GIVEN TEXT:
=-=-=-=-=

Re: [gentoo-dev] Change layout of distfiles

2006-03-07 Thread Thomas de Grenier de Latour
On Mon, 6 Mar 2006 13:45:01 -0500,
Daniel Ostrow [EMAIL PROTECTED] wrote:

 portage will need to know that the location, on the distfiles
 mirrors, of cronolog, is now the equivilent of
 mirror://gentoo/${firstchar}

And what about the local mirror type, that one can define in
/etc/portage/mirrors: will it be assumed that files are stored with a
first-char prefix or not? 
I would say no, because i think the most common usage is to share the
$DISTDIR of one machine (hence without prefix) over LAN, but i'm not
really sure. Maybe some people also use this one for full mirrors,
based on the official ones (hence with prefix).

--
TGL.
-- 
gentoo-dev@gentoo.org mailing list



[gentoo-dev] Change layout of distfiles

2006-03-06 Thread Michael Renner

Hi,

as suggested by Mike in http://bugs.gentoo.org/show_bug.cgi?id=123335, 
here's my proposal for changing the layout of the distfiles tree:



This is the current state:

mirror:/storage/gentoo/data/source/distfiles# ls | wc -l
22543
mirror:/storage/gentoo/data/source/distfiles# ls -l ../ | grep distfiles
drwxr-xr-x   3 gentoo gentoo 950272 Mar  6 06:08 distfiles
mirror:/storage/gentoo/data/source/distfiles#


People who want to browse the files by hand are usually stumped by the 
large output (the directory listing lighttpd creates is currently 4.2MB 
in size) and generation of those listings causes an excessive strain on 
the server.

=-=-=-=-=

Source records:

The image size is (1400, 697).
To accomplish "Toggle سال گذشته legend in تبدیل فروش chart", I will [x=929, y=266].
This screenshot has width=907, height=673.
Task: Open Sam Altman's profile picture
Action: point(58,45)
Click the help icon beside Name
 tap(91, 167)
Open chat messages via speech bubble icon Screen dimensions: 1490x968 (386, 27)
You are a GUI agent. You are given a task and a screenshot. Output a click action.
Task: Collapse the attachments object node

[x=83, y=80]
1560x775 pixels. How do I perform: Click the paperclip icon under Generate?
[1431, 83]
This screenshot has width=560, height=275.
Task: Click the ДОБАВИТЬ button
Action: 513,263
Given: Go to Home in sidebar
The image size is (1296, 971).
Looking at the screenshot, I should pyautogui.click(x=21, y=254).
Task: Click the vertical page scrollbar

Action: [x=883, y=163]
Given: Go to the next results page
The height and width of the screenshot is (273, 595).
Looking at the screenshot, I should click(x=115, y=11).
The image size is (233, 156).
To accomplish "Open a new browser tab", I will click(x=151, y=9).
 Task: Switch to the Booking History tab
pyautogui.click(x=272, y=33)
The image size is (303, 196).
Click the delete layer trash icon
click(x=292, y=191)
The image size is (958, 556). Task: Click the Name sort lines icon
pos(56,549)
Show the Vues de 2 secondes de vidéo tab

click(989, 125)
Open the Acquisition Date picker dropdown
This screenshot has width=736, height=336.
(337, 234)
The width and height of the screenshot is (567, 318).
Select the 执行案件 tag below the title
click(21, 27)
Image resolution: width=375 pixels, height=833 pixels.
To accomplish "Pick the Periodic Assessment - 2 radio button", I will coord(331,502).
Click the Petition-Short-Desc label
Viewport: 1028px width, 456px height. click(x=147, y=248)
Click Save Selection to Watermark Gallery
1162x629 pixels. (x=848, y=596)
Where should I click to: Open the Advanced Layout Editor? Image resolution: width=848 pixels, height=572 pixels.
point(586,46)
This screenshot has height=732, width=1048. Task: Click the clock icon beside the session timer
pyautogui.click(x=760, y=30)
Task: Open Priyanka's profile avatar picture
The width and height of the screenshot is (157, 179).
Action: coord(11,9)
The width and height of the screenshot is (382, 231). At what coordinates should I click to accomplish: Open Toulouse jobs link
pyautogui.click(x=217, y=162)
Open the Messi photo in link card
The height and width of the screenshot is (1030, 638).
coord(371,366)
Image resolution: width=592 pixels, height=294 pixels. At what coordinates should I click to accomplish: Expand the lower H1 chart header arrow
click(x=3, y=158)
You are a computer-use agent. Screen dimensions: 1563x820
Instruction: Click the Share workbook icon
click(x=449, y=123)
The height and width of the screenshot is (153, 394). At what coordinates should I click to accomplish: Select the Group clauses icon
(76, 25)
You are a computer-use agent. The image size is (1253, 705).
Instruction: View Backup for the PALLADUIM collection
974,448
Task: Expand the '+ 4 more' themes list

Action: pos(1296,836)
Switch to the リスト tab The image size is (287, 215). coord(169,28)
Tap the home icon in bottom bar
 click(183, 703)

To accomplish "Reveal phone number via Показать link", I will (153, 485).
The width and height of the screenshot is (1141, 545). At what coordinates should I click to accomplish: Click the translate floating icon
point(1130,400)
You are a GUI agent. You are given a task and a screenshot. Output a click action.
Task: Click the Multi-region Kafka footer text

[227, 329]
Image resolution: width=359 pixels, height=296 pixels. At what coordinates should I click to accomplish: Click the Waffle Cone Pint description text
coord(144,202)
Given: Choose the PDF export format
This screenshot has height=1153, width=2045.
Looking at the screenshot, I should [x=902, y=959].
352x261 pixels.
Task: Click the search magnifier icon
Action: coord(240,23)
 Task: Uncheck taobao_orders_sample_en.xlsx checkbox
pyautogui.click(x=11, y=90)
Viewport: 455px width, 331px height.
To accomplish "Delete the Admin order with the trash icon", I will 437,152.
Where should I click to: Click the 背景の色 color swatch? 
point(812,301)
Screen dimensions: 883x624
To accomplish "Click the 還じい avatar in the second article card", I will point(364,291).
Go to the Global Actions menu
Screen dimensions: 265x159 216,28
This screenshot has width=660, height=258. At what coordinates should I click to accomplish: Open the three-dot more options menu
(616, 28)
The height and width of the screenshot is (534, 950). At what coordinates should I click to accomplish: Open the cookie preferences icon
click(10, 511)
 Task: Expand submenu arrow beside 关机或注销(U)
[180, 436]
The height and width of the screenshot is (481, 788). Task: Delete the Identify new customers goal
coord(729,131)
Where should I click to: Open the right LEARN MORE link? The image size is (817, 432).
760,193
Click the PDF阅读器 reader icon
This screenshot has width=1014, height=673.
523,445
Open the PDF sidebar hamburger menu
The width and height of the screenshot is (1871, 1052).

=-=-=-=-=

EXERCISE AIM: Copy out the full mailing list thread about changing the distfiles layout, word for word from start to finish.

SOLUTION BELOW:
Re: [gentoo-dev] Change layout of distfiles

2006-03-07 Thread Thomas de Grenier de Latour
On Mon, 6 Mar 2006 13:45:01 -0500,
Daniel Ostrow [EMAIL PROTECTED] wrote:

 portage will need to know that the location, on the distfiles
 mirrors, of cronolog, is now the equivilent of
 mirror://gentoo/${firstchar}

And what about the local mirror type, that one can define in
/etc/portage/mirrors: will it be assumed that files are stored with a
first-char prefix or not? 
I would say no, because i think the most common usage is to share the
$DISTDIR of one machine (hence without prefix) over LAN, but i'm not
really sure. Maybe some people also use this one for full mirrors,
based on the official ones (hence with prefix).

--
TGL.
-- 
gentoo-dev@gentoo.org mailing list



[gentoo-dev] Change layout of distfiles

2006-03-06 Thread Michael Renner

Hi,

as suggested by Mike in http://bugs.gentoo.org/show_bug.cgi?id=123335, 
here's my proposal for changing the layout of the distfiles tree:



This is the current state:

mirror:/storage/gentoo/data/source/distfiles# ls | wc -l
22543
mirror:/storage/gentoo/data/source/distfiles# ls -l ../ | grep distfiles
drwxr-xr-x   3 gentoo gentoo 950272 Mar  6 06:08 distfiles
mirror:/storage/gentoo/data/source/distfiles#


People who want to browse the files by hand are usually stumped by the 
large output (the directory listing lighttpd creates is currently 4.2MB 
in size) and generation of those listings causes an excessive strain on 
the server.